● **TASK REQUIREMENTS**:
Extract, unchanged, each line of the listing below from its first line through the line that contains "Given: Click the print icon in toolbar", inclusive, and nothing else.

---------- DATASET ----------

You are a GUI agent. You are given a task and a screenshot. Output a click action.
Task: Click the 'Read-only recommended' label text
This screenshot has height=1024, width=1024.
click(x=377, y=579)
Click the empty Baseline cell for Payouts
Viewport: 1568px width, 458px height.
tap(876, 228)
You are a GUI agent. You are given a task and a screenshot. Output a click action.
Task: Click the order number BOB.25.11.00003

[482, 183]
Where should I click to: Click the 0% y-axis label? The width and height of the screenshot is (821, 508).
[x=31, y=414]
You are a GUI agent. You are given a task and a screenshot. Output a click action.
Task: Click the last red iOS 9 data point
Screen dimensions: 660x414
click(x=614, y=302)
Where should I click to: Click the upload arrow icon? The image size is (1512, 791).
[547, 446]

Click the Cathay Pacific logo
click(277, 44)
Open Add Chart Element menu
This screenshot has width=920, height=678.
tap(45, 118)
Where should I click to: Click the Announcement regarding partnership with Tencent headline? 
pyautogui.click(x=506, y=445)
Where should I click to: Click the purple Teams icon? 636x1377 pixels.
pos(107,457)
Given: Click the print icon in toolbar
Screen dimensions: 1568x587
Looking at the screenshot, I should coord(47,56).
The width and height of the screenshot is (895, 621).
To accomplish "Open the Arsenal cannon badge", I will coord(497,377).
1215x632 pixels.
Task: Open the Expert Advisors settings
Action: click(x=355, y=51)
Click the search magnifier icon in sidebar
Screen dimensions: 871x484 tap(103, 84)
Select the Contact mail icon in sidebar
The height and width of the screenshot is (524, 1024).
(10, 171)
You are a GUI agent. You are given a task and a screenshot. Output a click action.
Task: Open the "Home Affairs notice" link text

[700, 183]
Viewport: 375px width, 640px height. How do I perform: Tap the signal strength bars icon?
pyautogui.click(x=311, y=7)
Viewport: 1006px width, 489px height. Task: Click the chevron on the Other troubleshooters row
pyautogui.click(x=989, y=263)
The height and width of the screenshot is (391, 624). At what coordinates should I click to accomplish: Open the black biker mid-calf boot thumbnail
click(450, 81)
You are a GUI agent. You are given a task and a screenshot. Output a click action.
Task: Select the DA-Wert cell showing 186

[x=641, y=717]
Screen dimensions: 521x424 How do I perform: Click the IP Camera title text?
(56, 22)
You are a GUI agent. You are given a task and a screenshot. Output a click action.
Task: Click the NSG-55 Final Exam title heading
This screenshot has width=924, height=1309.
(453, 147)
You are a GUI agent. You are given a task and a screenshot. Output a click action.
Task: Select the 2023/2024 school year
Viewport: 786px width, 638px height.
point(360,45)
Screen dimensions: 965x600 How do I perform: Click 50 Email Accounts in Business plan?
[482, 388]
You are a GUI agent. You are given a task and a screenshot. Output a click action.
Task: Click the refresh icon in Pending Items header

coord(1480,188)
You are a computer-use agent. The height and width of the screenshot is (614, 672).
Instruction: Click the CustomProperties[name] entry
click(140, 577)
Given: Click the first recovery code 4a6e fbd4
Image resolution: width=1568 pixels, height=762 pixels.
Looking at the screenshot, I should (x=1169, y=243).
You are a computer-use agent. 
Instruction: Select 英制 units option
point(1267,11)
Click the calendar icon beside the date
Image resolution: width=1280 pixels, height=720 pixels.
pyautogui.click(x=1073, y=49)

----------

● **REPLY**:
You are a GUI agent. You are given a task and a screenshot. Output a click action.
Task: Click the 'Read-only recommended' label text
This screenshot has height=1024, width=1024.
click(x=377, y=579)
Click the empty Baseline cell for Payouts
Viewport: 1568px width, 458px height.
tap(876, 228)
You are a GUI agent. You are given a task and a screenshot. Output a click action.
Task: Click the order number BOB.25.11.00003

[482, 183]
Where should I click to: Click the 0% y-axis label? The width and height of the screenshot is (821, 508).
[x=31, y=414]
You are a GUI agent. You are given a task and a screenshot. Output a click action.
Task: Click the last red iOS 9 data point
Screen dimensions: 660x414
click(x=614, y=302)
Where should I click to: Click the upload arrow icon? The image size is (1512, 791).
[547, 446]

Click the Cathay Pacific logo
click(277, 44)
Open Add Chart Element menu
This screenshot has width=920, height=678.
tap(45, 118)
Where should I click to: Click the Announcement regarding partnership with Tencent headline? 
pyautogui.click(x=506, y=445)
Where should I click to: Click the purple Teams icon? 636x1377 pixels.
pos(107,457)
Given: Click the print icon in toolbar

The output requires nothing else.